Starting with the line that contains "You are a computer-use agent." and ending with the last line of the entries, repeat exactly those lines and nothing else, pictures excluded.

── Records for the exercise ──

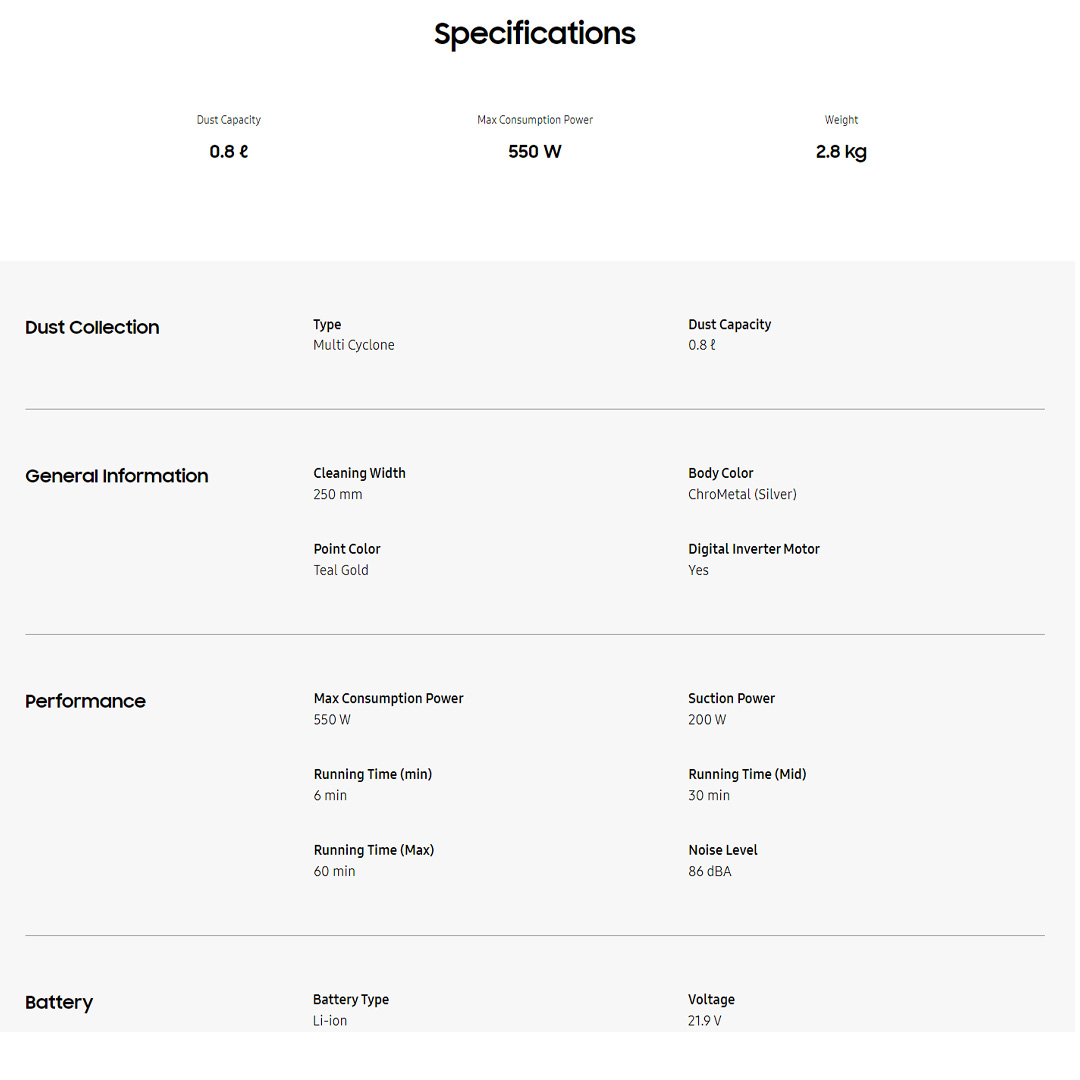Click the Running Time (Mid) label
1080x1080 pixels.
coord(747,775)
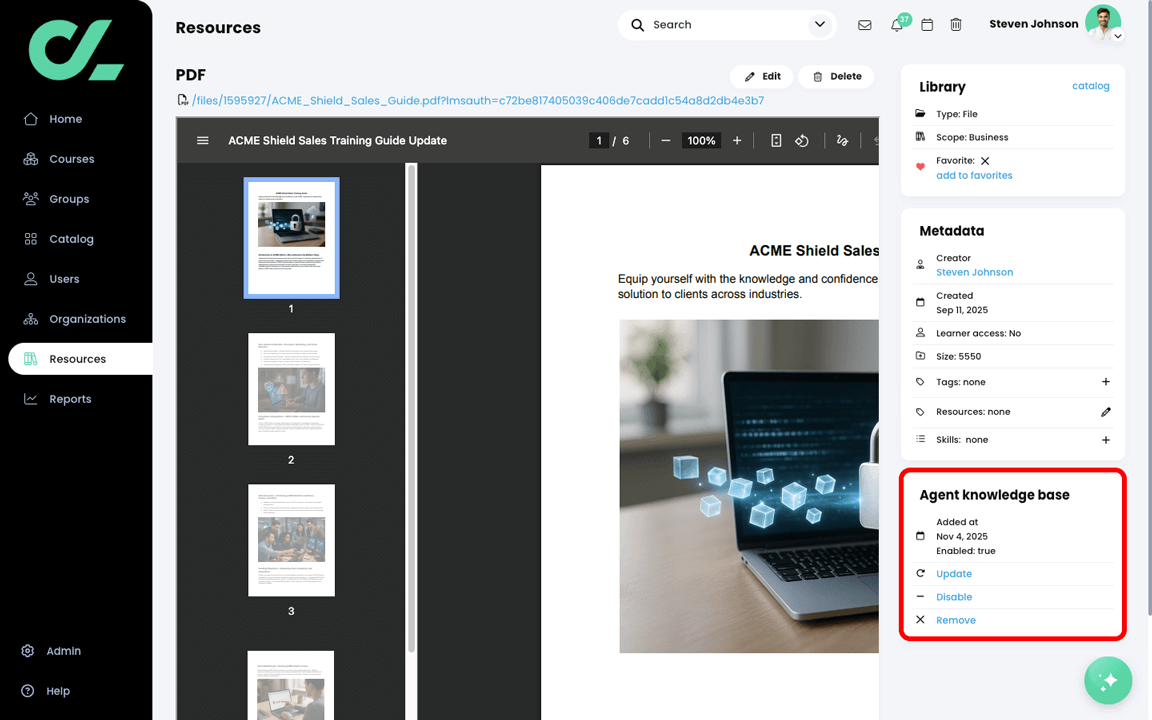Click the Edit button above the PDF
The image size is (1152, 720).
click(761, 76)
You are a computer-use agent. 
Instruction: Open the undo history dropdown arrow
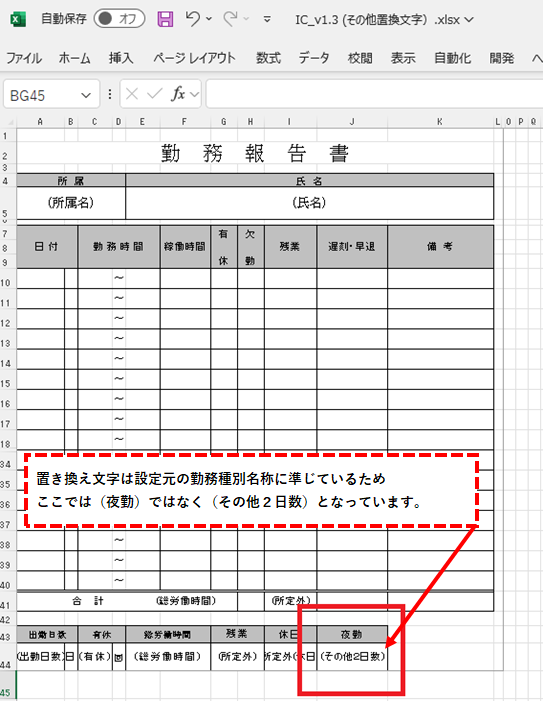tap(209, 19)
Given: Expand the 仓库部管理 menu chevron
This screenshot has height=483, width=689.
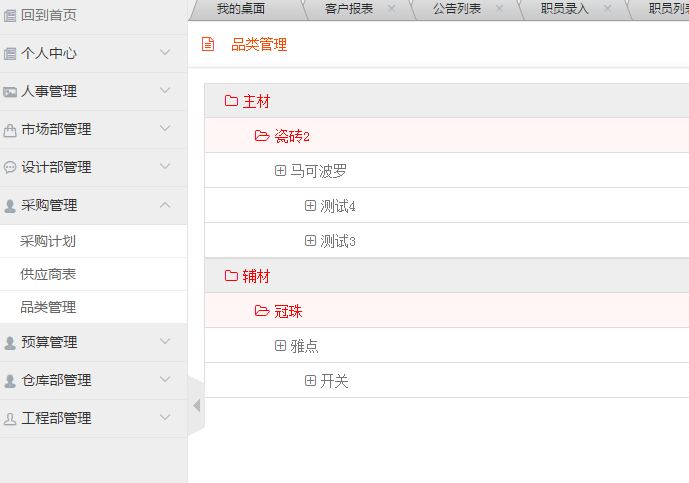Looking at the screenshot, I should coord(165,379).
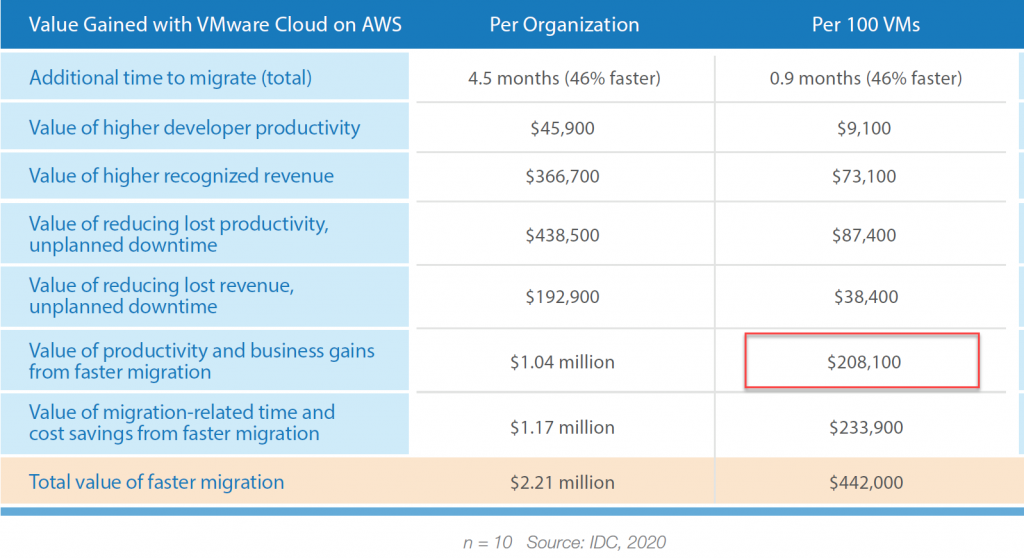
Task: Click the 'Additional time to migrate (total)' row label
Action: tap(170, 78)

───

◆ Answer area ◆
You are a computer-use agent. 
Instruction: Open the undo history dropdown arrow
tap(209, 19)
Given: Expand the 仓库部管理 menu chevron
This screenshot has height=483, width=689.
Looking at the screenshot, I should coord(165,379).
Task: Click the 'Additional time to migrate (total)' row label
Action: tap(170, 78)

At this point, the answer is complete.